In an indication of AQAP's relative strength, Yemeni officials cautioned this reporter in October not to visit the central province of Mareb because they could not guarantee his safety. "Yemen is rapidly becoming an important front" for al Qaeda because the government "is less and less able to exercise control throughout the complete territory of the country," said Yemen expert Boucek.
AQAP's strength poses not only a security challenge to the Obama administration but also a political headache.
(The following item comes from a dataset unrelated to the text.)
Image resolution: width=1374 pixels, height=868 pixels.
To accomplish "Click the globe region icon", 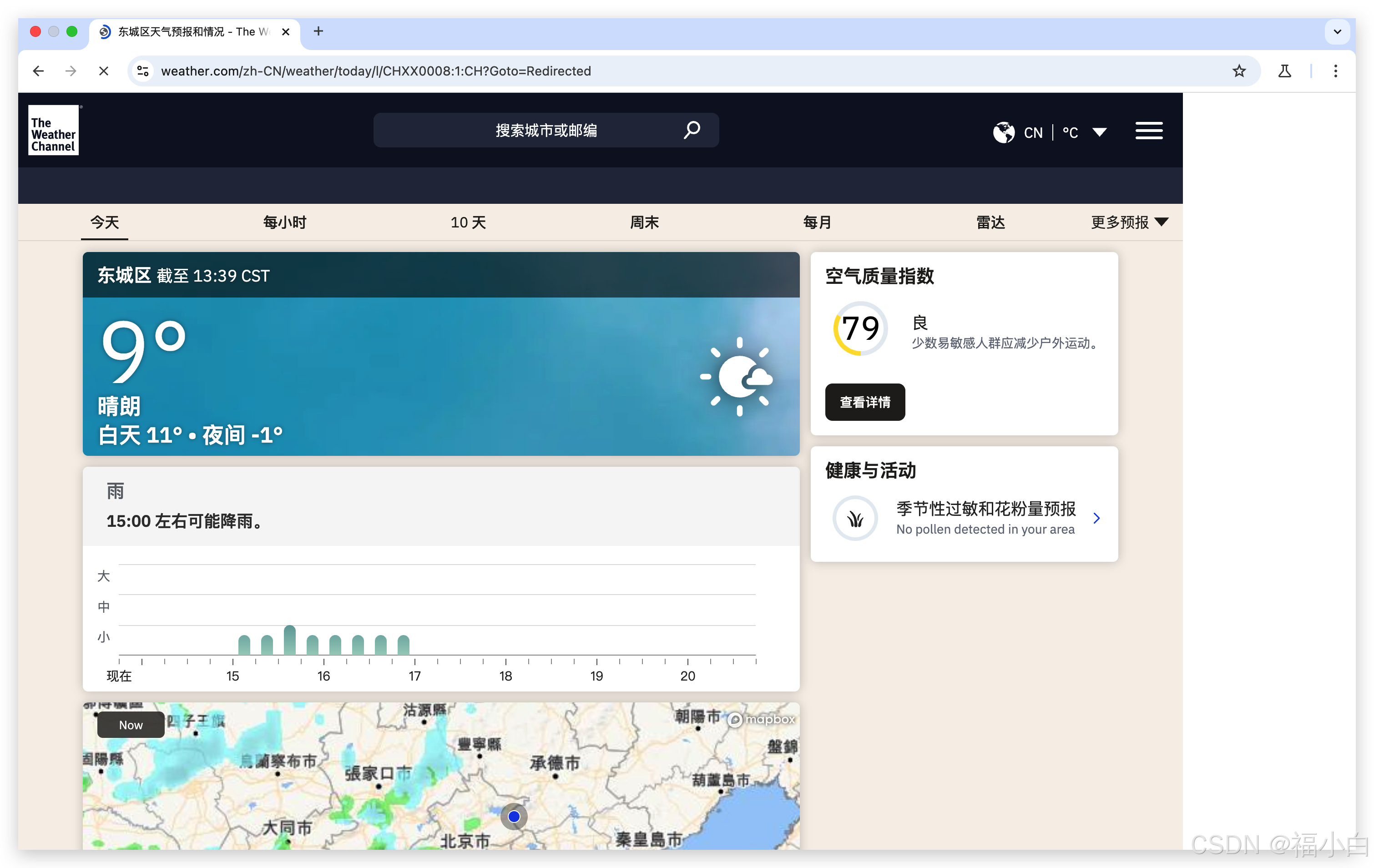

It threatens to derail the possible transfer of more than 100 Yemeni detainees in Guantanamo Bay back to their homeland, a key part of President Barack Obama's effort to shut down the controversial facility.
US officials fear that Yemen's embattled government may not be able to control the detainees or, worse even, that sympathetic security officials could simply release them. At least two Saudis released from Guantanamo have since joined AQAP. One of them, Said Ali al-Shihri, is believed to have been involved in a 2008 attack on the US embassy in Sana'a.
AQAP leader Al Wahayshi, writing in the October edition of Sada al-Malahim (Echo of War), the group's magazine, laid out AQAP's new terrorist tactics and urged militants to attack Gulf leaders and expatriates as well as Western air and ground transport.
"You do not need to make a huge effort, or spend large amounts of money to assemble 10 grams of explosives. ... The (necessary) materials can be found in your mother's kitchen. Shape the material into a grenade that you can throw or ignite with a timer from a distance or a suicide belt… Attack any tyrant, den of intelligence forces, prince, minister, or crusader wherever you find them as well as airports in western crusader countries that participated in the war against Muslims, their planes, residential complexes or subways," Al-Wahayshi said.
Analysts warn that US involvement in military operations aimed to stop AQAP in its tracks could boomerang if they involve increased civilian casualties given the Yemen government's fragility. Princeton University Yemen expert Gregory Johnson told Deutsche Welle that pictures of dead women and children such as the ones that circulated after the most recent raids could make "recruiting a field day for al Qaeda."